*** Extracted text Section Begins ***

King County pays $12M to settle lawsuit over deadly eviction

By Mike Carter   |  Originally published in the Seattle Times

King County has agreed to pay $12 million to settle a lawsuit alleging sheriff’s deputies failed to follow through on the eviction of a dangerous Seattle resident who went on to kill a maintenance worker and injure the apartment manager.

The lawsuit alleged four sheriff’s deputies, led by Detective David Easterly, arrived to evict Justine Stephenson, a “formerly pleasant” tenant whose behavior had become violent and unpredictable. But Stephenson wasn’t home, and the deputies left after a few minutes, making no attempt to locate her, according to the lawsuit.

The deputies had been set to oversee the eviction Sept. 23, 2020, after apartment manager Stephanie Carrillo called police three times on Stephenson over an escalating pattern of aggressive behavior and threats, prompting a King County Superior Court commissioner to find she presented “a significant and immediate risk” to others. The commissioner, according to the lawsuit, ordered Stephenson removed from her apartment despite a temporary statewide moratorium on most evictions due to the COVID-19 pandemic.

Carrillo had also obtained a protection order before seeking Stephenson’s eviction, according to the lawsuit, which was filed in 2021 in King County Superior Court.

Just a week before the eviction was set to take place, Stephenson allegedly confronted Carrillo in the office after thinking she had been locked out of the building because her key fob hadn’t worked. She confronted the manager and said, according to the complaint: “I am only going to tell you this once. If you ever try to lock me out of my home again, I will slaughter you and your staff.”

*** Extracted text Section Ends ***

_Exercise objective:_
According to the article on the King County eviction lawsuit, how many times did the apartment manager call police on Stephenson?

*** Source information Section Begins ***

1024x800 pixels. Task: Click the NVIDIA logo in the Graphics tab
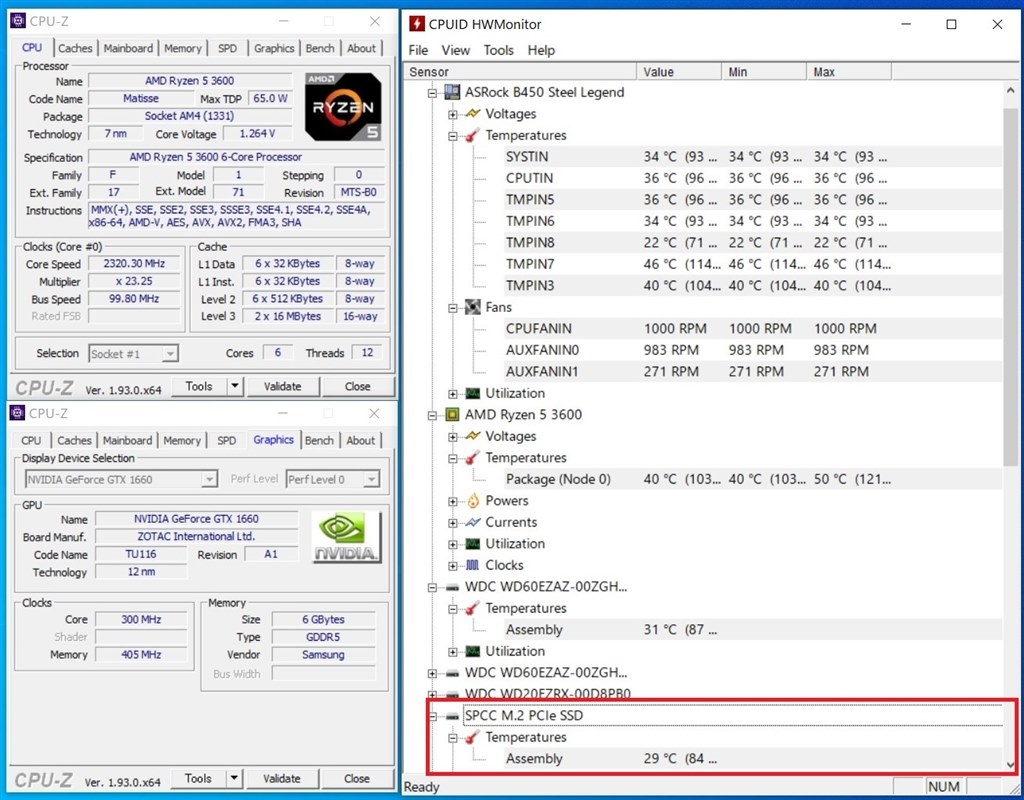point(344,537)
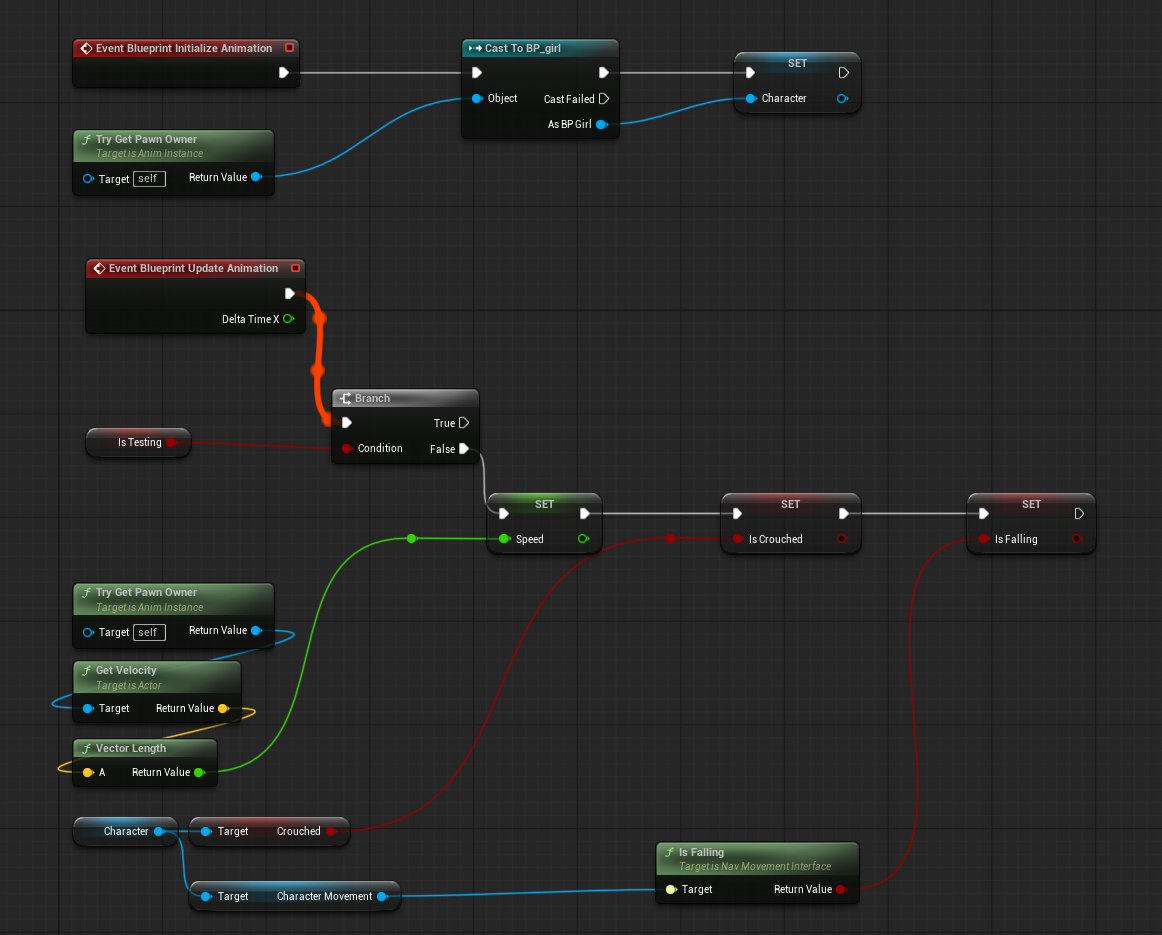The image size is (1162, 935).
Task: Click the As BP Girl output pin
Action: click(x=601, y=124)
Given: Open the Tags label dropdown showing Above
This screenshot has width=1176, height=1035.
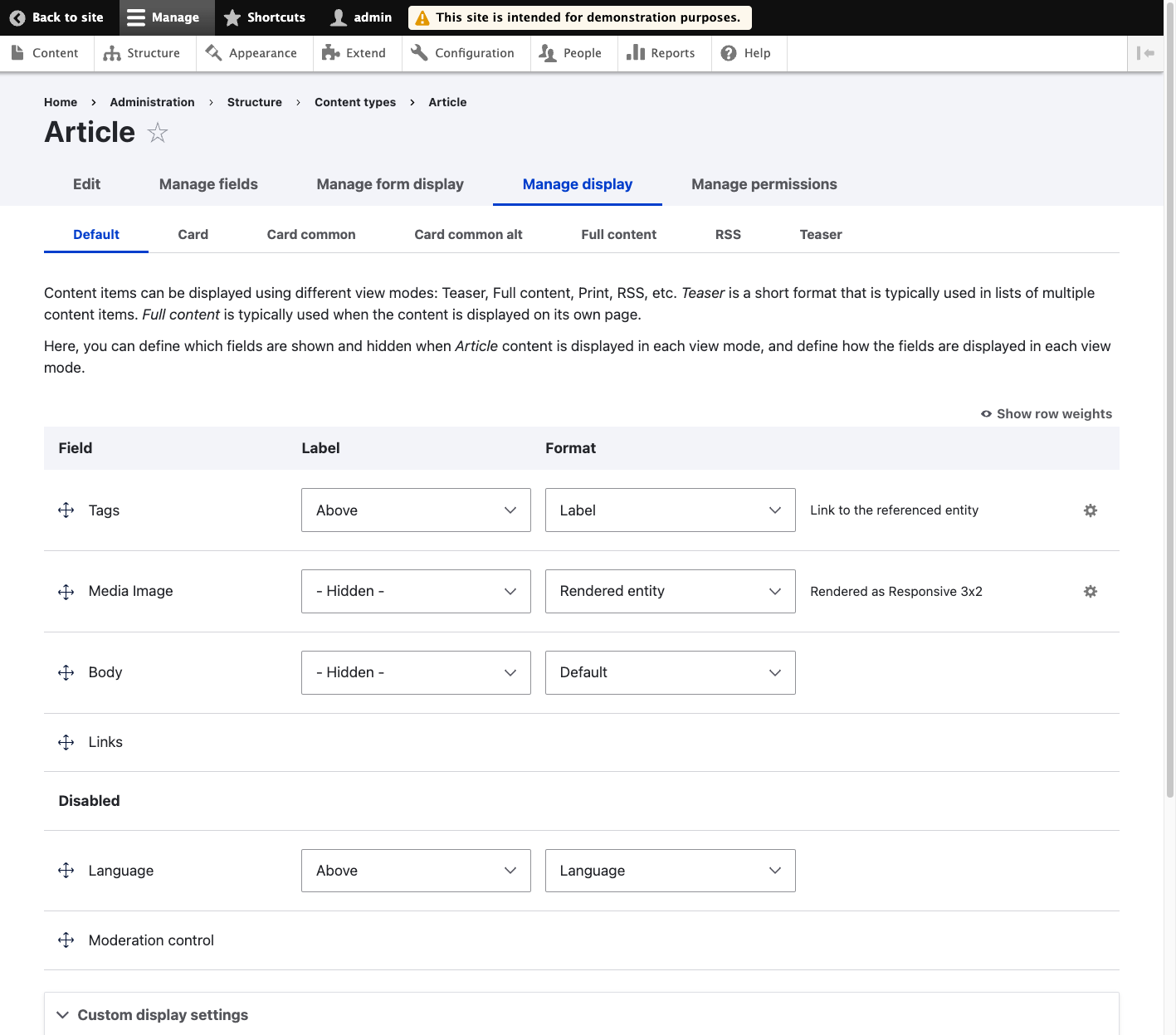Looking at the screenshot, I should [415, 510].
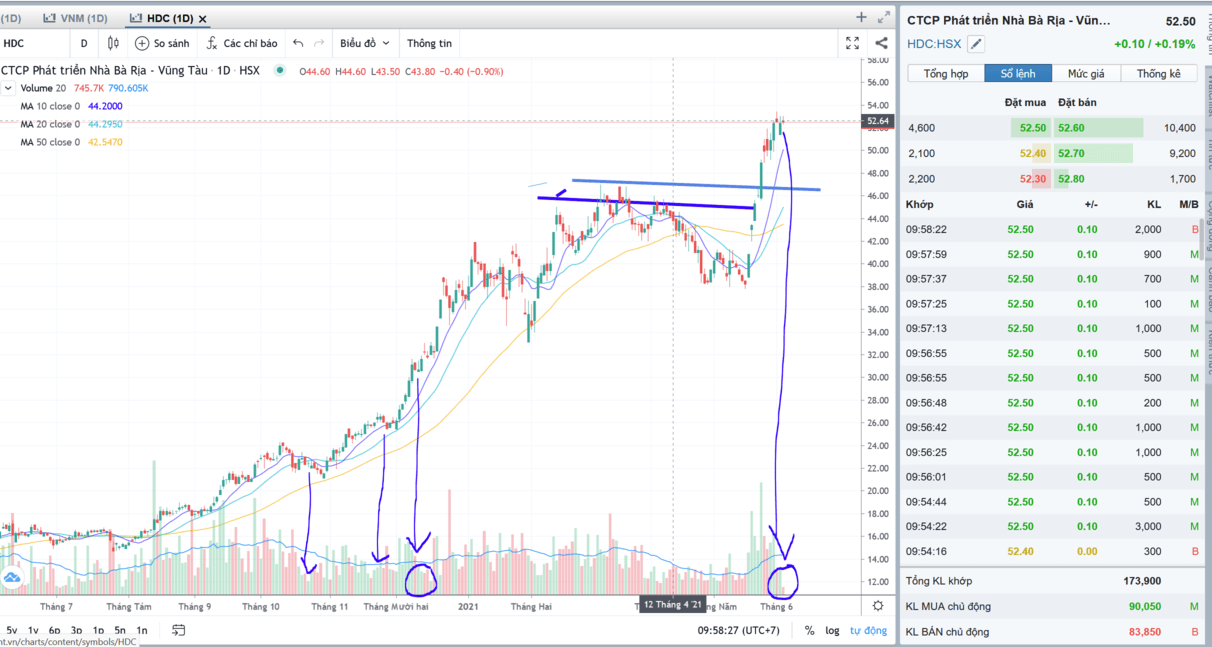Image resolution: width=1212 pixels, height=647 pixels.
Task: Open chart settings gear icon
Action: coord(878,606)
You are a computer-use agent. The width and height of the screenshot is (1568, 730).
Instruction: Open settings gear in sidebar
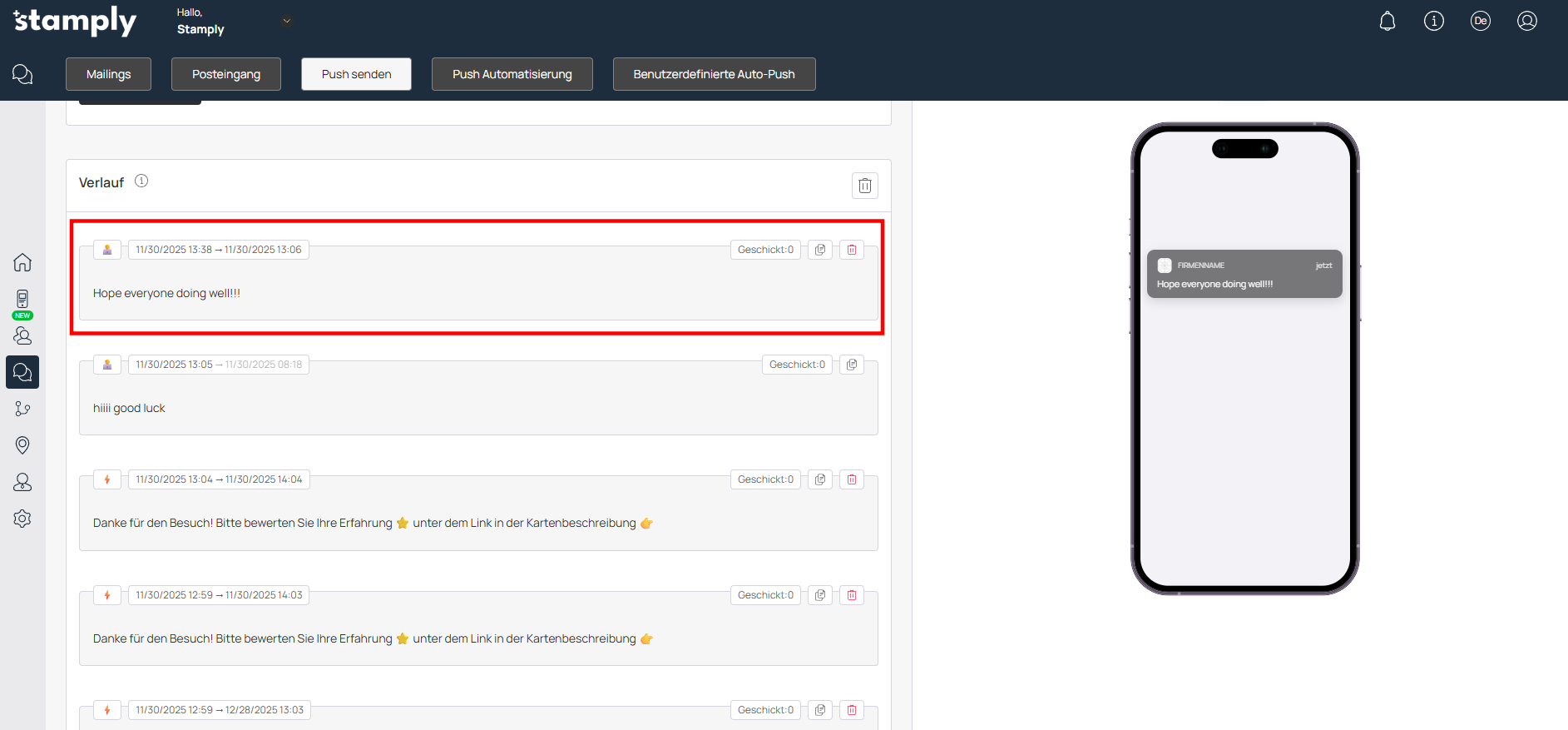(22, 519)
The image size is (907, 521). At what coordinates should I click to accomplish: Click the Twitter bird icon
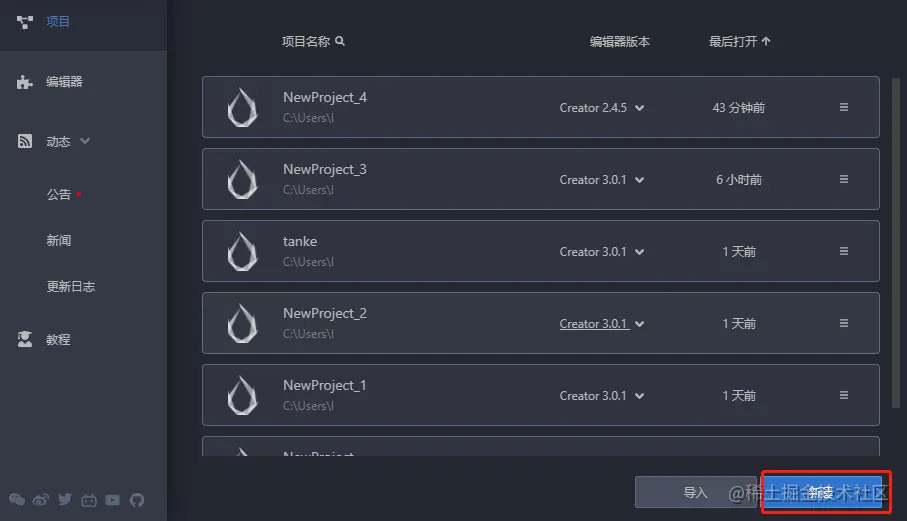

*** Source information Section Ends ***

_Exercise response:_
Three times.